Markov Processes (Mukherjee)

Tuesday, 16:00-18:00, M6
Thursday, 16:00-18:00, M6

This course in the course overview
The tutorials in the course overview

Markov Processes are one of the most important stochastic processes.  Intuitively, it is characterized by the property that, conditional on the knowing the history of the process up until a given time, the distribution of the future depends only on the current position of the process. In terms of content, this lecture can be divided into two parts: 

In the first part, we will start out with the basic definitions and properties of Markov processes and provide their characterization via the so-called "martingale problem". These properties will also be demonstrated by a concrete tool for defining Markov processes in discrete spaces, namely Poisson point processes. We will provide techniques that allow to define general Markov processes with continuous state space. In particular, the Hille-Yosida theorem and its consequences will be discussed in detail. 

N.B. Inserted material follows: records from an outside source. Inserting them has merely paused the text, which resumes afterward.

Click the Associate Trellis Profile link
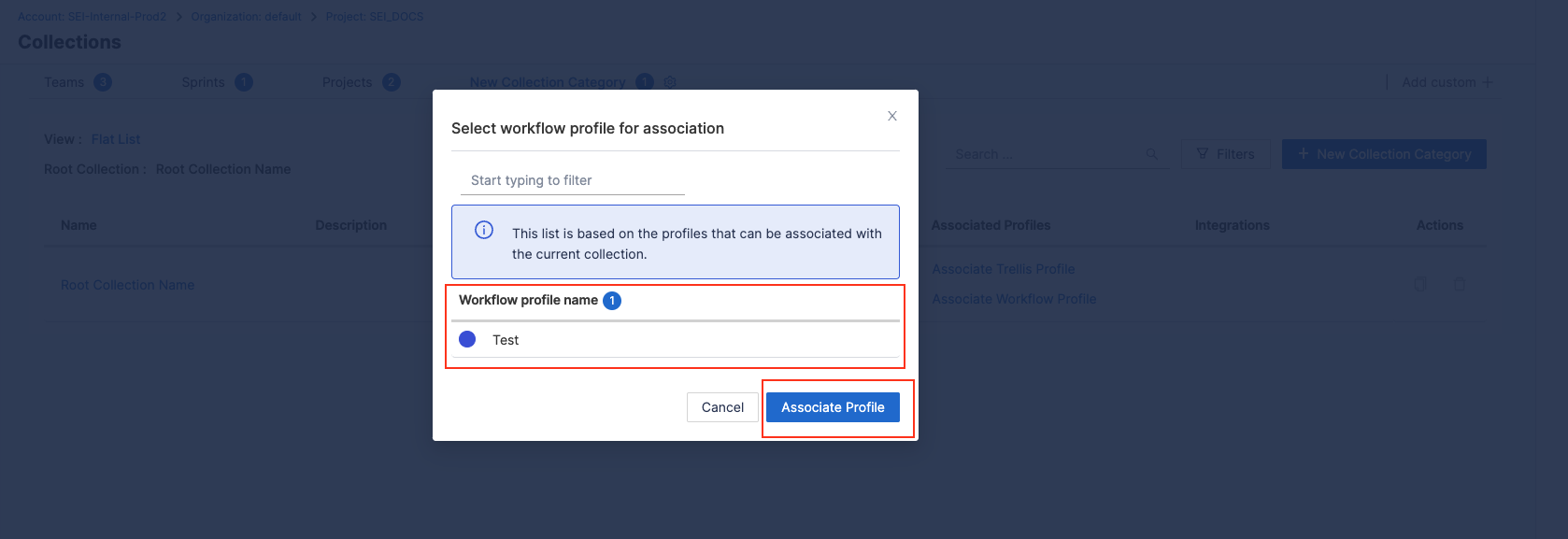The height and width of the screenshot is (539, 1568). 1004,269
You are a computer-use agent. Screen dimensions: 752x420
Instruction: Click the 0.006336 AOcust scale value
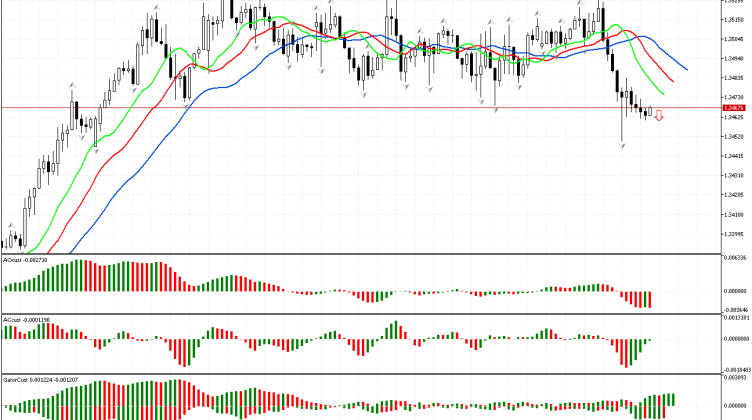[x=735, y=257]
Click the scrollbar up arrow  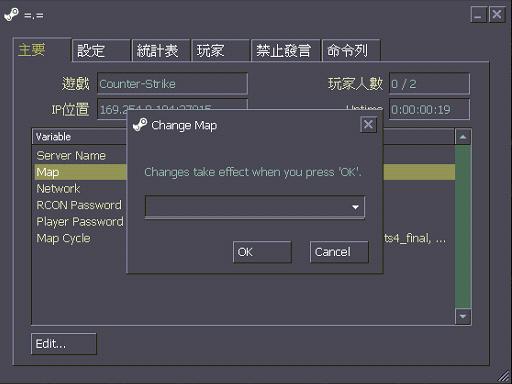tap(463, 137)
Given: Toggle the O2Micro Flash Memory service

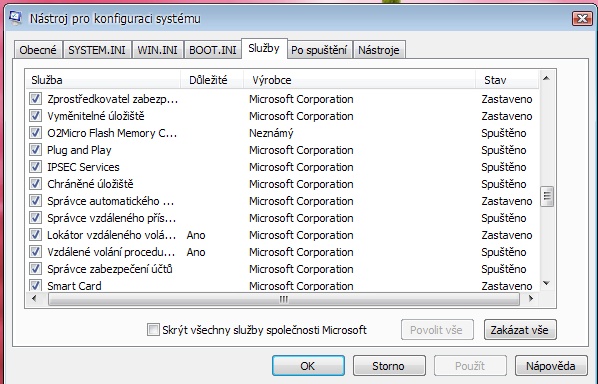Looking at the screenshot, I should [x=35, y=133].
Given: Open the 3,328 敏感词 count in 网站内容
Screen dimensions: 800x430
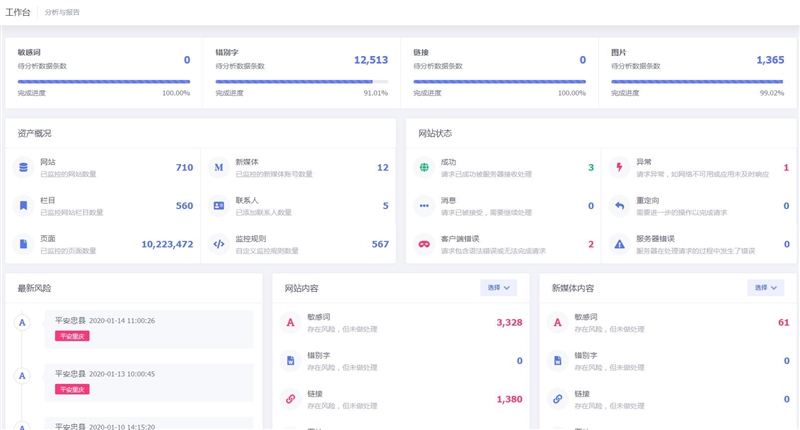Looking at the screenshot, I should (509, 322).
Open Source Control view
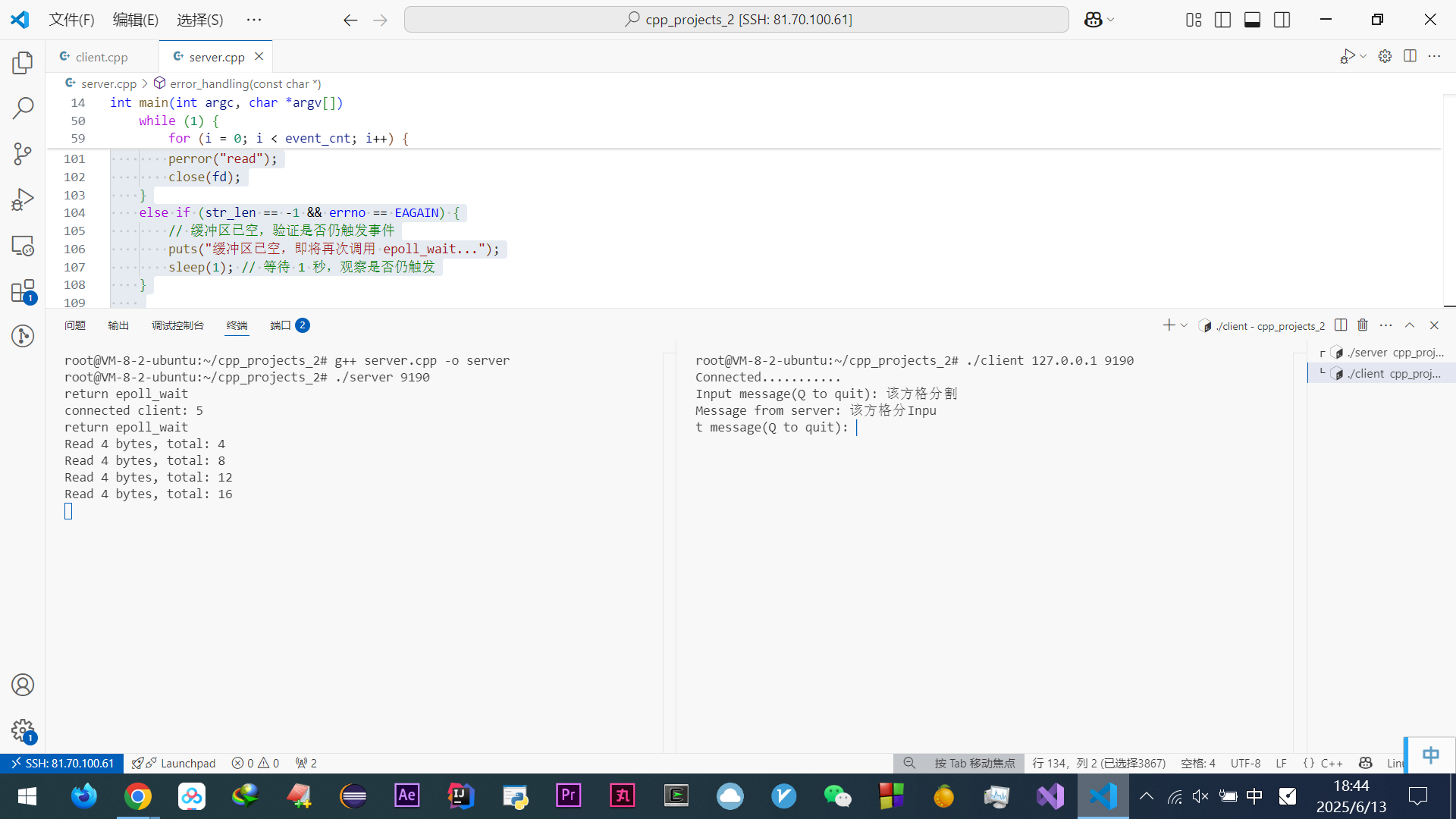 (x=23, y=154)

In the second part, we will be concerned with convergence of Markov processes. In particular, we will provide techniques that  allow one to determine at which speed (if at all) the law of a Markov process approaches its stationary distribution. Of particular interest will be cases where this speed is (sub-) exponential. In particular, we will discuss Lyapunov function techniques, and then move on to an elementary introduction to Malliavin calculus and to a proof of Hörmander’s famous "sums of squares" regularity theorem.